Anyway comrades, I’ve only had time to touch on the most explosive
points in world politics and I don’t have time to develop these points
any further. In conclusion, I would just like to say this: Lenin once
wrote an article with the title “Combustible Material in World
Politics.” Comrades there is combustible material now everywhere, and
the conditions for revolution are maturing.

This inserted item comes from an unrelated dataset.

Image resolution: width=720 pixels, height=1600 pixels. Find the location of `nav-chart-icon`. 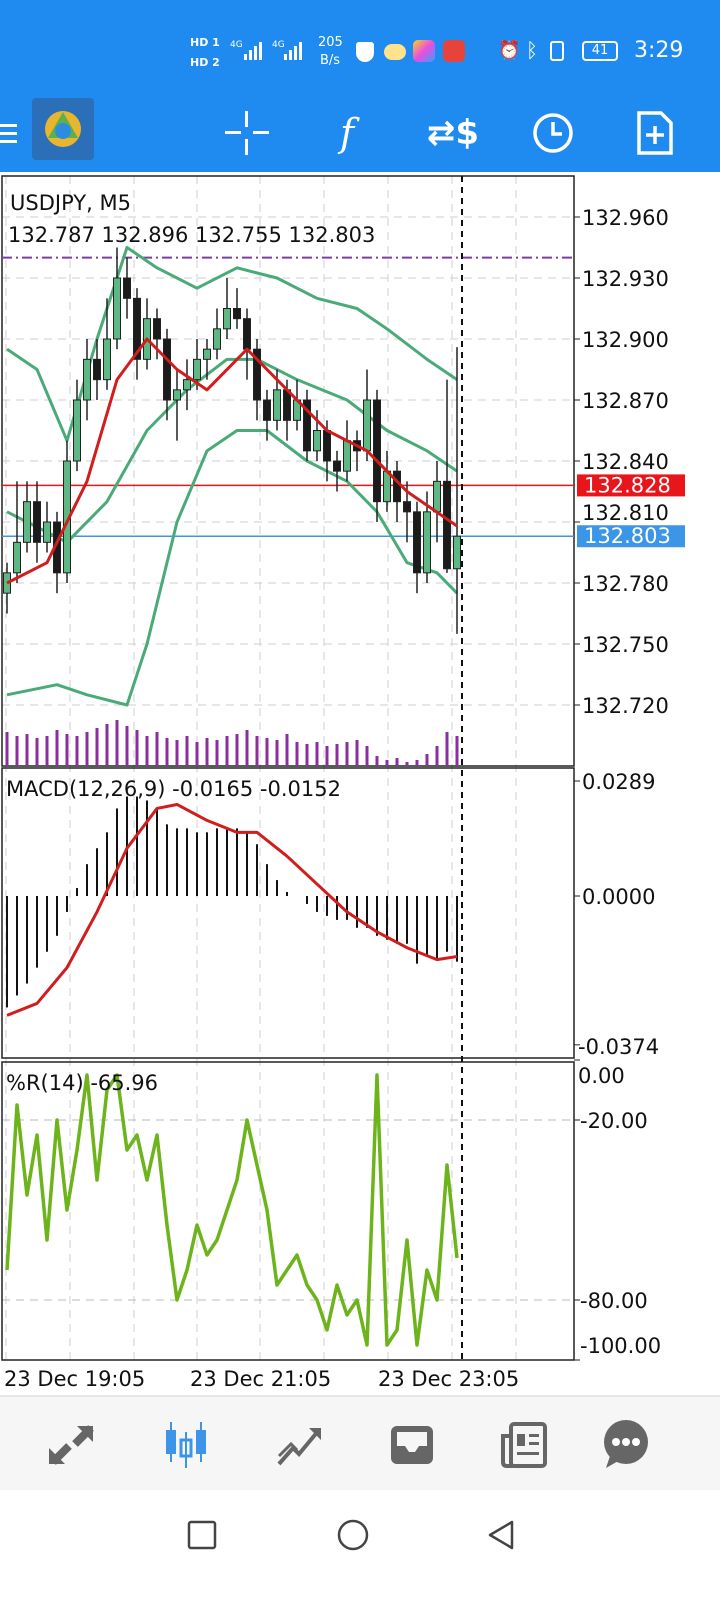

nav-chart-icon is located at coordinates (186, 1444).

Of course, we must not exaggerate: it’s still in the early days. As
Trotsky said, we need to be patient. But two things are clear here: we
can see at least the beginning of a change of consciousness of the
masses. Millions of people are wide open to the ideas of Marxism in a
way that was not the case before. I have been almost 50 years in the
tendency founded by Ted Grant, and I have seen big movements before.
But I have never seen a situation like this and I cannot think of any
parallel to what is now developing.
The second and final point is the role of this International. Our
forces are still very small, we’re struggling to build the first
nucleus of the IMT in many countries, but we are beginning to develop.
And we are now not just observers, but we’re an active part of the
movement in some very important countries. Therefore, we can be
supremely confident of the future, we have the correct ideas, the
marvellously profound ideas of Marxism. We have the correct tactics and
methods, and above all we are determined to link these ideas to the
mass organizations of the working class.
Comrades! We can go forward with absolute confidence in the ideas of
Marxism, absolute confidence in the revolutionary role of the working
class, absolute confidence in ourselves, and absolute confidence in the
victory of the International Marxist Tendency.